Ricciardo said on Thursday at the French Grand Prix, “It would be nice to go on the summer break knowing what I am doing.”

F1 is working its way toward its three-week break in August with speculation mounting that Mercedes, Ferrari, and McLaren are interested in luring Ricciardo away from Red Bull for 2019.

“I will be honest, everyone is talking about Mercedes and Ferrari as potential places for me to go, and I am aware that there will be interest from other teams,” he said.

The Australian driver has won seven races in his four-plus seasons with Red Bull. He is fourth in the standings behind leader Sebastian Vettel heading into the race at the Paul Ricard Circuit near Marseille.
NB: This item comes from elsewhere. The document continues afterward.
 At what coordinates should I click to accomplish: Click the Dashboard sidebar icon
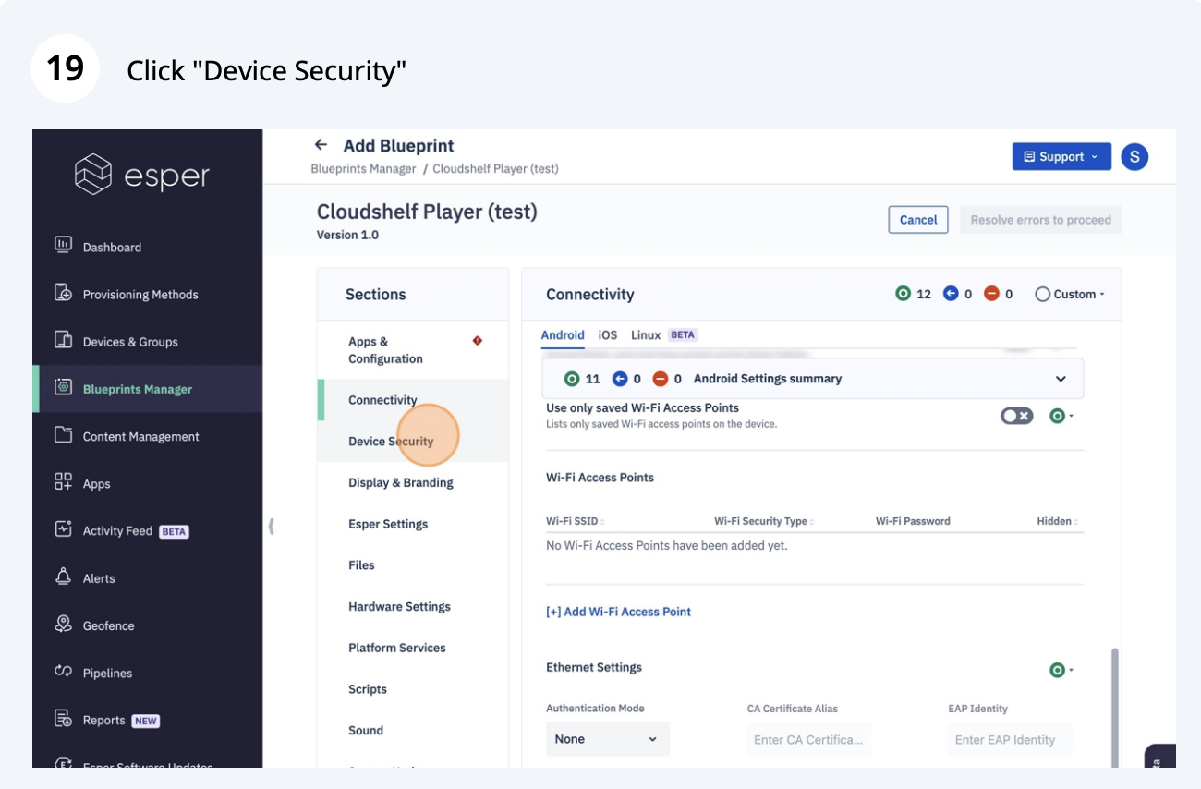(x=63, y=246)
Ricciardo’s stock has risen in recent months after his victories in Shanghai and Monaco. His Monaco win was particularly impressive because Ricciardo had to deploy some masterful defensive driving to protect his lead after losing an estimated 25 percent of his engine power.
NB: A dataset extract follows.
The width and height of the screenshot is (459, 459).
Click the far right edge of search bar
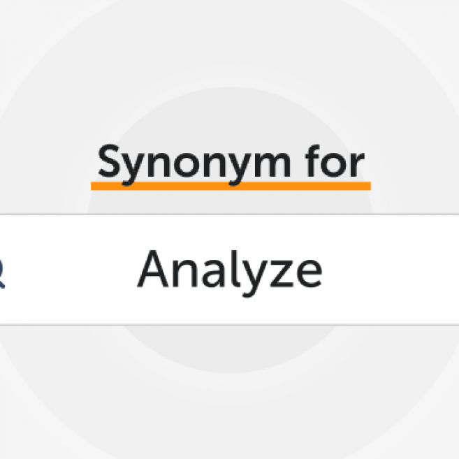(453, 270)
Ricciardo said he had not directly spoken to rivals Ferrari and Mercedes, but he hedged when asked if his manager had.

“People talk, have coffees, I will leave that one open-ended,” he said with a laugh.

Ricciardo called the decision on whether to go or stay with Red Bull the biggest choice of his career following his decision to leave his native Australia and continue his racing career in Europe over a decade ago.

“For sure the priority is to get a car to win the world title because I really believe I can,” he said. “I am slightly careful because it is easy to think the grass is greener and maybe it is, but I also have it pretty good where I am.

“People do like a change but just to make change for the sake of making a change is not enough for me. I need to find some substance behind it to jump ship.”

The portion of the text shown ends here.